What the task requires:
Output all the data below verbatim.

▬▬▬

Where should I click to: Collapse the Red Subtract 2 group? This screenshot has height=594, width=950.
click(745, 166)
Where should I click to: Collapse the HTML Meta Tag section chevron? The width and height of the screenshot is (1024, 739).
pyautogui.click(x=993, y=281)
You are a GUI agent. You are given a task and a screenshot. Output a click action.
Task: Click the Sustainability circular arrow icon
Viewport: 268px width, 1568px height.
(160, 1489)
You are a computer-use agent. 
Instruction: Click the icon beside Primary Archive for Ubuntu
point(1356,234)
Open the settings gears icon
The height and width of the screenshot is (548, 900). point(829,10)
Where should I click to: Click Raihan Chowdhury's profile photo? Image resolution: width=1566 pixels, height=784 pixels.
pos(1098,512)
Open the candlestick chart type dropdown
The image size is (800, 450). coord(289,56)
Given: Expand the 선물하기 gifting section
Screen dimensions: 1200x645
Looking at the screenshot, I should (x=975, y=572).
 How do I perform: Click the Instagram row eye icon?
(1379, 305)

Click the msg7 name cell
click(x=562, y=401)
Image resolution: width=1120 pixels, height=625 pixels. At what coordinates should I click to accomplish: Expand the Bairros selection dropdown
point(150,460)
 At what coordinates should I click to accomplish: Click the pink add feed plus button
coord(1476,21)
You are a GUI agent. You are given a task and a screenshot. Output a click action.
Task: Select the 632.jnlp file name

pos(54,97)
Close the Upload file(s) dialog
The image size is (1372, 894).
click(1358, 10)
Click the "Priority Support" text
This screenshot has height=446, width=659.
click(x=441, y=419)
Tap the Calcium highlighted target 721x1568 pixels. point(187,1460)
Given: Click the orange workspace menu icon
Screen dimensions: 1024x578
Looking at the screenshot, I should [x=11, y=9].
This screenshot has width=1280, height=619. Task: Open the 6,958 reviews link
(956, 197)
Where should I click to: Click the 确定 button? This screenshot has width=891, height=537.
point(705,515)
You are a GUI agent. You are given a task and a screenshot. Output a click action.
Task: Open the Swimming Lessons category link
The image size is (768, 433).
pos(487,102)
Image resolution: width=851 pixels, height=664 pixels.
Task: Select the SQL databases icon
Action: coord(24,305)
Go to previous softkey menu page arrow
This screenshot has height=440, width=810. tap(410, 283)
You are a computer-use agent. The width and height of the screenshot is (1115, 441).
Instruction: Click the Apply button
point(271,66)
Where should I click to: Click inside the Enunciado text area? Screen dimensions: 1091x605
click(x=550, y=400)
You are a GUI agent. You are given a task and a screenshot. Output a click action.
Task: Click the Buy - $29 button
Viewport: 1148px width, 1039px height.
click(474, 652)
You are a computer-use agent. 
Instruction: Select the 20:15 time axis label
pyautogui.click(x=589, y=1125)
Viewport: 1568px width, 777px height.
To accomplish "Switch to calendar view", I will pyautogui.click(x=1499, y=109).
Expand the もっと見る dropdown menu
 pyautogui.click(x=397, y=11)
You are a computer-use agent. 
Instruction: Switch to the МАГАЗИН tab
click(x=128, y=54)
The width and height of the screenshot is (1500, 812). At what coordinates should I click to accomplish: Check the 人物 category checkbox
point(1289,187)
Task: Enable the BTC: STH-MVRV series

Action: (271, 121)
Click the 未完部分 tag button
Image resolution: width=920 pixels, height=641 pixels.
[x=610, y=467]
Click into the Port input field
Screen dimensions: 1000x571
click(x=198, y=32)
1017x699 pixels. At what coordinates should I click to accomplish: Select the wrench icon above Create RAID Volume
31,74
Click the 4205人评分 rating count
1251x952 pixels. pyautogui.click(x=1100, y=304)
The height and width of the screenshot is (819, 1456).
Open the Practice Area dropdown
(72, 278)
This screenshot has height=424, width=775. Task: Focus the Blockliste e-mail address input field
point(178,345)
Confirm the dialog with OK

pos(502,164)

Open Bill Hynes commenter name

▬▬▬

Task answer:
Where should I click to: Collapse the Red Subtract 2 group? This screenshot has height=594, width=950.
click(745, 166)
Where should I click to: Collapse the HTML Meta Tag section chevron? The width and height of the screenshot is (1024, 739).
pyautogui.click(x=993, y=281)
You are a GUI agent. You are given a task and a screenshot. Output a click action.
Task: Click the Sustainability circular arrow icon
Viewport: 268px width, 1568px height.
(160, 1489)
You are a computer-use agent. 
Instruction: Click the icon beside Primary Archive for Ubuntu
point(1356,234)
Open the settings gears icon
The height and width of the screenshot is (548, 900). point(829,10)
Where should I click to: Click Raihan Chowdhury's profile photo? Image resolution: width=1566 pixels, height=784 pixels.
pos(1098,512)
Open the candlestick chart type dropdown
The image size is (800, 450). coord(289,56)
Given: Expand the 선물하기 gifting section
Screen dimensions: 1200x645
Looking at the screenshot, I should (x=975, y=572).
 How do I perform: Click the Instagram row eye icon?
(1379, 305)

Click the msg7 name cell
click(x=562, y=401)
Image resolution: width=1120 pixels, height=625 pixels. At what coordinates should I click to accomplish: Expand the Bairros selection dropdown
point(150,460)
 At what coordinates should I click to accomplish: Click the pink add feed plus button
coord(1476,21)
You are a GUI agent. You are given a task and a screenshot. Output a click action.
Task: Select the 632.jnlp file name

pos(54,97)
Close the Upload file(s) dialog
The image size is (1372, 894).
click(1358, 10)
Click the "Priority Support" text
This screenshot has height=446, width=659.
click(x=441, y=419)
Tap the Calcium highlighted target 721x1568 pixels. point(187,1460)
Given: Click the orange workspace menu icon
Screen dimensions: 1024x578
Looking at the screenshot, I should [x=11, y=9].
This screenshot has width=1280, height=619. Task: Open the 6,958 reviews link
(956, 197)
Where should I click to: Click the 确定 button? This screenshot has width=891, height=537.
point(705,515)
You are a GUI agent. You are given a task and a screenshot. Output a click action.
Task: Open the Swimming Lessons category link
The image size is (768, 433).
pos(487,102)
Image resolution: width=851 pixels, height=664 pixels.
Task: Select the SQL databases icon
Action: coord(24,305)
Go to previous softkey menu page arrow
This screenshot has height=440, width=810. tap(410, 283)
You are a computer-use agent. The width and height of the screenshot is (1115, 441).
Instruction: Click the Apply button
point(271,66)
Where should I click to: Click inside the Enunciado text area? Screen dimensions: 1091x605
click(x=550, y=400)
You are a GUI agent. You are given a task and a screenshot. Output a click action.
Task: Click the Buy - $29 button
Viewport: 1148px width, 1039px height.
click(474, 652)
You are a computer-use agent. 
Instruction: Select the 20:15 time axis label
pyautogui.click(x=589, y=1125)
Viewport: 1568px width, 777px height.
To accomplish "Switch to calendar view", I will pyautogui.click(x=1499, y=109).
Expand the もっと見る dropdown menu
 pyautogui.click(x=397, y=11)
You are a computer-use agent. 
Instruction: Switch to the МАГАЗИН tab
click(x=128, y=54)
The width and height of the screenshot is (1500, 812). At what coordinates should I click to accomplish: Check the 人物 category checkbox
point(1289,187)
Task: Enable the BTC: STH-MVRV series

Action: (271, 121)
Click the 未完部分 tag button
Image resolution: width=920 pixels, height=641 pixels.
[x=610, y=467]
Click into the Port input field
Screen dimensions: 1000x571
click(x=198, y=32)
1017x699 pixels. At what coordinates should I click to accomplish: Select the wrench icon above Create RAID Volume
31,74
Click the 4205人评分 rating count
1251x952 pixels. pyautogui.click(x=1100, y=304)
The height and width of the screenshot is (819, 1456).
Open the Practice Area dropdown
(72, 278)
This screenshot has height=424, width=775. Task: Focus the Blockliste e-mail address input field
point(178,345)
Confirm the dialog with OK

pos(502,164)

Open Bill Hynes commenter name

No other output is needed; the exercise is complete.